▸ Problem 1: Summarize the solution text below in exactly two sentences.
▸ Problem 2: Transcribe the passage of the solution text below starting with "Note: Always try" and going on through "the quadratic formula.".
▸ Problem 3: According to the solution text below, what are the four ways to solve quadratic equations?

Let Ramu’s present age be$x$years.

According to the question, the product of Ramu’s age five years ago with his age $9$ years later is $15$.
\[\therefore \left( {x - 5} \right)\left( {x + 9} \right) = 15\]
After multiplying,
\[
   \Rightarrow {x^2} + 9x - 5x - 45 - 15 = 0 \\
   \Rightarrow {x^2} + 4x - 60 = 0 \\
\]
This is a quadratic equation and we have to find the value of$x$.
Now, using factoring (splitting the middle term) method, we get:
\[
   \Rightarrow {x^2} + 10x - 6x - 60 = 0 \\
   \Rightarrow x\left( {x + 10} \right) - 6\left( {x + 10} \right) = 0 \\
   \Rightarrow \left( {x + 10} \right)\left( {x - 6} \right) = 0 \\
\]
Hence, either \[x + 10 = 0\]or \[x - 6 = 0\]
If we take \[x + 10 = 0\], then\[x = - 10\] which is rejected as$x$represents age which cannot be negative.
$
  \therefore x - 6 = 0 \\
  x = 6 \\
$
Hence, Ramu’s present age is${ 6}$years.

Note: Always try to write the information given in equation form and identify the number of variables present. Also, there are four ways to solve quadratic equations which are factoring, using the square roots, completing the square and the quadratic formula.

▸ Data extract:

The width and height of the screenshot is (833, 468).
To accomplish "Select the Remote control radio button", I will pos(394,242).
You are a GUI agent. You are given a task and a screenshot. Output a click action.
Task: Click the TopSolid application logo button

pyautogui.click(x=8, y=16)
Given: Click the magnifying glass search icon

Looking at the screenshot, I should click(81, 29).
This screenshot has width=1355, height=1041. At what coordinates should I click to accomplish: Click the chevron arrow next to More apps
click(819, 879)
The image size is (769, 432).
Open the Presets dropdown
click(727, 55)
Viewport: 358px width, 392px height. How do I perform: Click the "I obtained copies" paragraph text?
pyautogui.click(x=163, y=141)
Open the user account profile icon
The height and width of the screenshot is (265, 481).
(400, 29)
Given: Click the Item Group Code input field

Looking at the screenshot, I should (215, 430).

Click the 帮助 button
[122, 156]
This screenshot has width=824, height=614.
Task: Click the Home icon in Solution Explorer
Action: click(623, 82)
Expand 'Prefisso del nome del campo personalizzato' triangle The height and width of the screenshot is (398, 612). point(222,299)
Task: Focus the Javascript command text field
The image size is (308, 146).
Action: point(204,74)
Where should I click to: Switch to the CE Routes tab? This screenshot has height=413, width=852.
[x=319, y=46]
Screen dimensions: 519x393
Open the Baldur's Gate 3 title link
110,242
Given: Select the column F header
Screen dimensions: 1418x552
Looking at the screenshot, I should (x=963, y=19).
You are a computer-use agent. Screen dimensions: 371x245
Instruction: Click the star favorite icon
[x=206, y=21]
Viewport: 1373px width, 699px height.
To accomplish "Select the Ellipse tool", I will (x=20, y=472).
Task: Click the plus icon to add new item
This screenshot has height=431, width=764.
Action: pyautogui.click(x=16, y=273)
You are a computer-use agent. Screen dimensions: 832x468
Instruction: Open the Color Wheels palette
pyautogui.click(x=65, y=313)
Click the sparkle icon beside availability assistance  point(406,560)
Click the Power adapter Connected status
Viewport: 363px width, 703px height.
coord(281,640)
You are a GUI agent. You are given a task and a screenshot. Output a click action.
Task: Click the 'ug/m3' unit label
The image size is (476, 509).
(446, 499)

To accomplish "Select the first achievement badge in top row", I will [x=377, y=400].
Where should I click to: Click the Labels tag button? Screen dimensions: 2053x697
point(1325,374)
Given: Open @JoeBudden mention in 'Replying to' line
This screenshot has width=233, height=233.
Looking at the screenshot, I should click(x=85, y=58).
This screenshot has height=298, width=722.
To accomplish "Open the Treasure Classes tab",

▸ Complete output 1: The solution lets Ramu's present age be x and expresses the condition that the product of his age five years ago and his age nine years later is 15 as (x − 5)(x + 9) = 15, which simplifies to x² + 4x − 60 = 0. Factoring by splitting the middle term gives x = −10 or x = 6, and since an age cannot be negative, Ramu's present age is 6 years.

▸ Complete output 2:
Note: Always try to write the information given in equation form and identify the number of variables present. Also, there are four ways to solve quadratic equations which are factoring, using the square roots, completing the square and the quadratic formula.

▸ Complete output 3: Factoring, using the square roots, completing the square, and the quadratic formula.